WRITTEN EXERCISE A
In the records, rewrite the stretch from the line containing "You are a computer-use" through the end of the records, changing "input field" to "text box" and keeping everything else the same. Leave the pictures out of your answer.

---------- PASSAGE GIVEN

It is not very probable, but not to be ruled out, that Rossini himself may have found the original libretto unsuitable; in any event, it was realised in time that the text by the anonymous writer was in general not adequate for the requirements of theatre. Aventi, who had had earlier experience in writing a cantata text, undertook under pressure (but not all that much) from his friends the task of librettist. He took over, in fact, just a rough plot outline from the rejected incomplete work. The libretto had not only to bring the demands of the performers and audience into accord with dramatic rules, it also had to meet the requirements of Lent, when only theatre pieces with biblical subjects could be given. In principle it was a matter of a serious opera of conventional style, the plot of which was based on a biblical episode. In spite of many narrative shortcomings the bold fusion of biblical and secular sources does not lack a certain plausibility: the marital love of Cyrus and Amira, abducted and desired by the Babylonian King Belshazzar, is found in the narrative of the conquest of Babylon by Cyrus in the history of Herodotus and in Xenophon's Cyropaedia which, according to the Bible was the means of divine vengeance for Belshazzar's sins and which has its climax in the story of Belshazzar's Feast in the Old Testament Book of Daniel (Chapter 5).

--------------------
---------- RECORDS PROVIDED

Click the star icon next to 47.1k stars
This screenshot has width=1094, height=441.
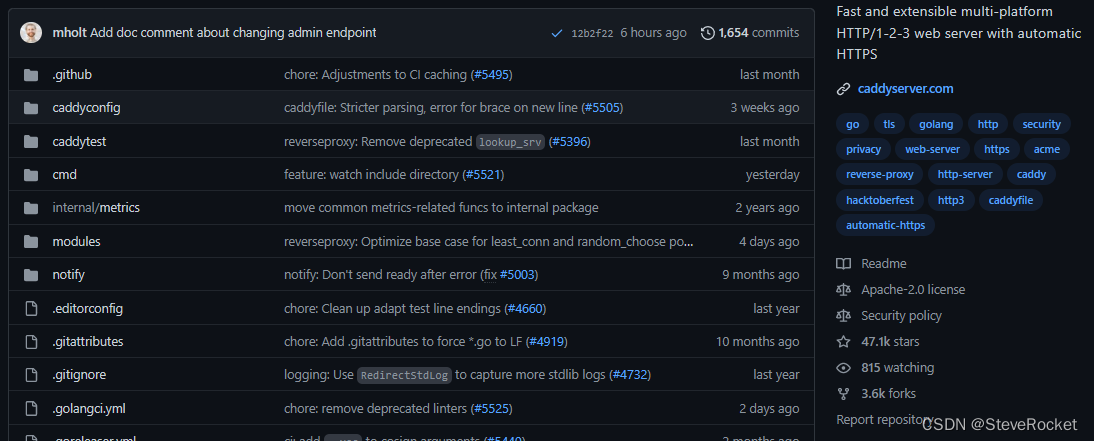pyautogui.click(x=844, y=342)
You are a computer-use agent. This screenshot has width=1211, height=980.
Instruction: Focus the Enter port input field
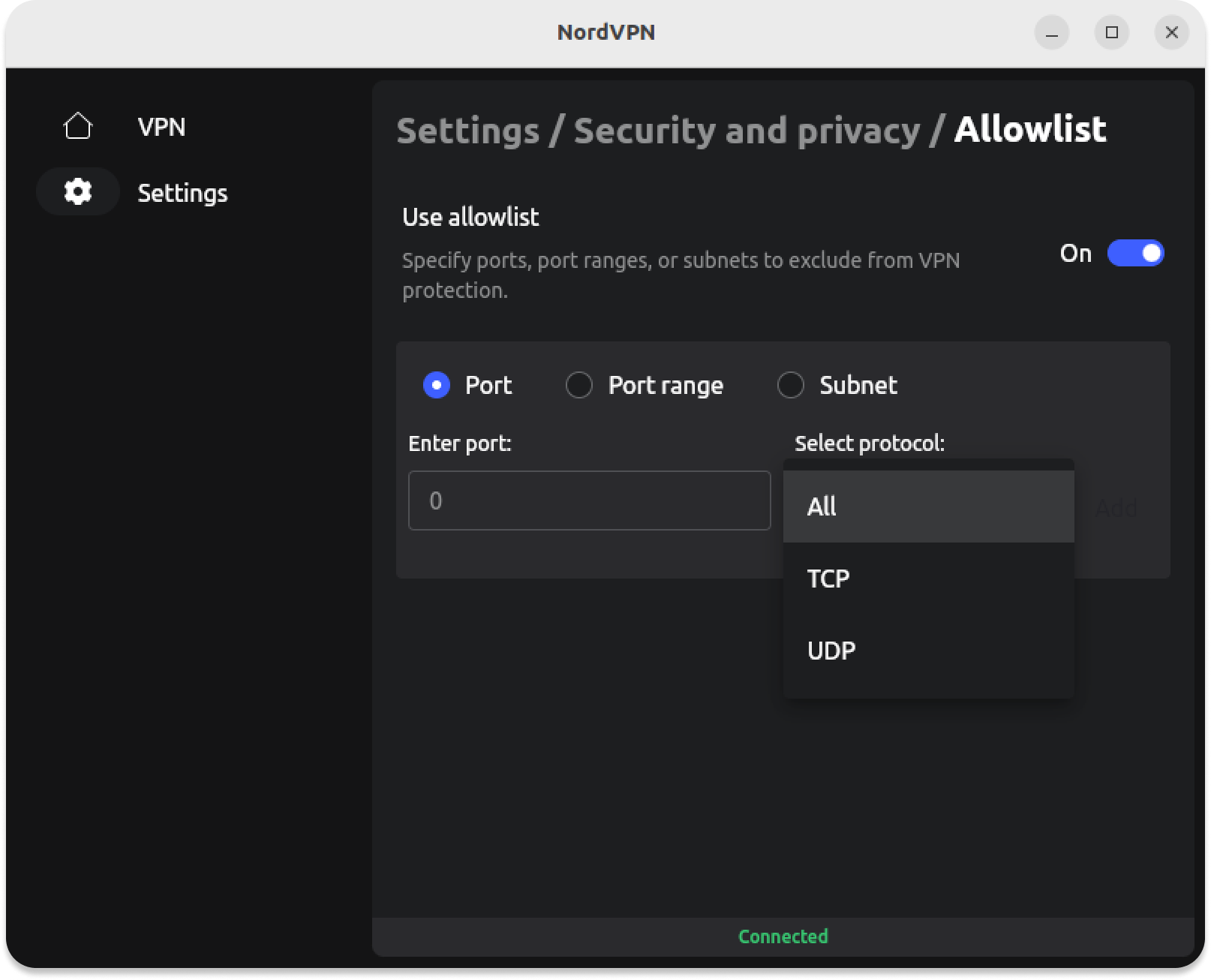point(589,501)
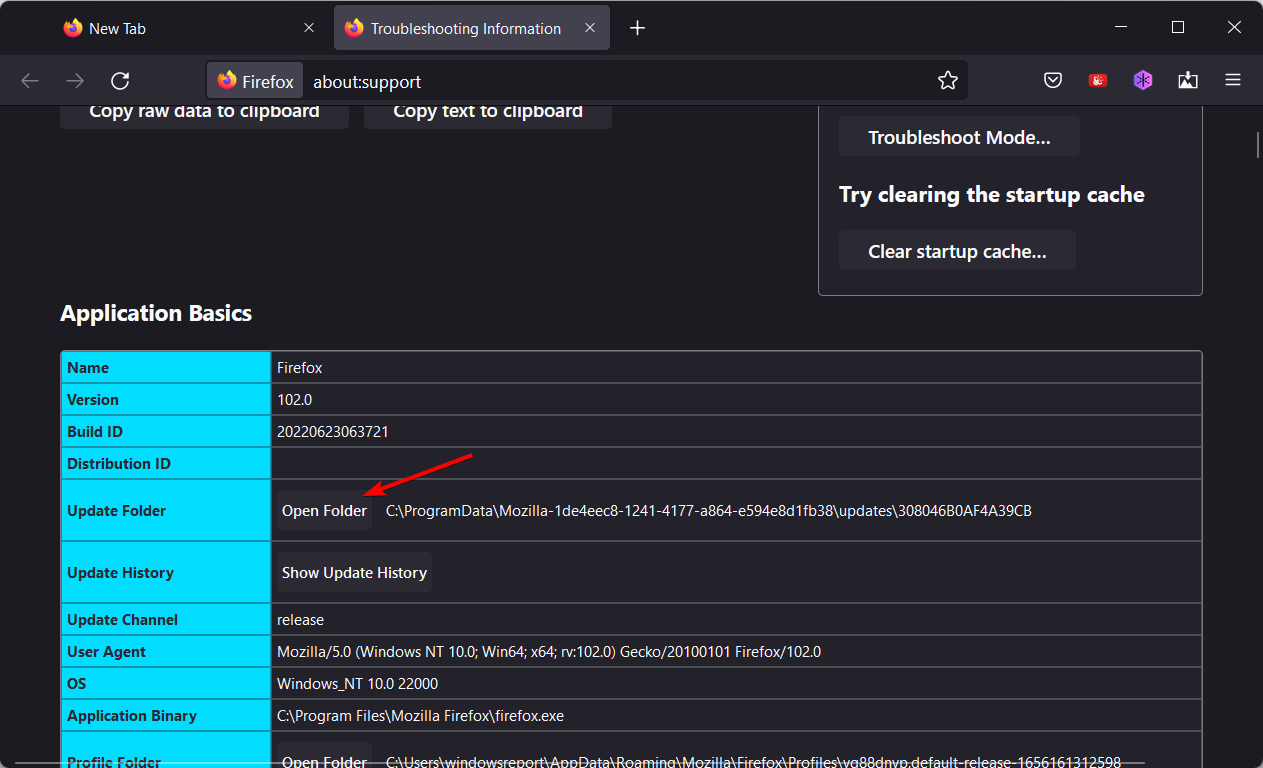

--------------------

WRITTEN EXERCISE B
Pick up the passage on Aventi's libretto right after its last sentence and continue it.

EXPECTED OUTPUT A
You are a computer-use agent. This screenshot has width=1211, height=980.
Instruction: Focus the Enter port text box
point(589,501)

EXPECTED OUTPUT B
This met perfectly the requirements of Lenten opera: a plot built on a biblical episode that did not lack specifically operatic ingredients such as the test of love, military scenes, the help of a turncoat, disguise and prison scenes, a funeral march and a sudden happy ending - all time-honoured elements that should remain in fashion for a long time. Aventi gave complete rein to his literary enthusiasm in the verse which, with its pseudo-Metastasian archaisms, in many places aroused Rossini's inspiration. Problems came in the dramatic structure and particularly in some complex ensemble scenes. Thus the first finale is little more than a run-of-the-mill quartet, with Rossini introducing none of the passages of increased intensity, such as we are accustomed to in his usual Act finales. The very scene that could have been the climax of the oratorio-opera, the banquet with the mysterious words Mene, mene, Tekel, Upharsin and the entrance of the prophet Daniel is so badly conceived that it can be no surprise that it is completely missed by the composer: a festive chorus opens the scene, interrupted by a recitative from Belshazzar, then taken up again; in a renewed recitative of the King comes the storm sequence and the writing on the wall; the chorus remains silent, with a new recitative of Belshazzar, then the entrance of Daniel, who reveals the meaning of the words in a recitative, followed by an aria, not of the prophet but of Belshazzar and the chorus, while Daniel has his solo piece only when he is left alone, after the exit of all the others.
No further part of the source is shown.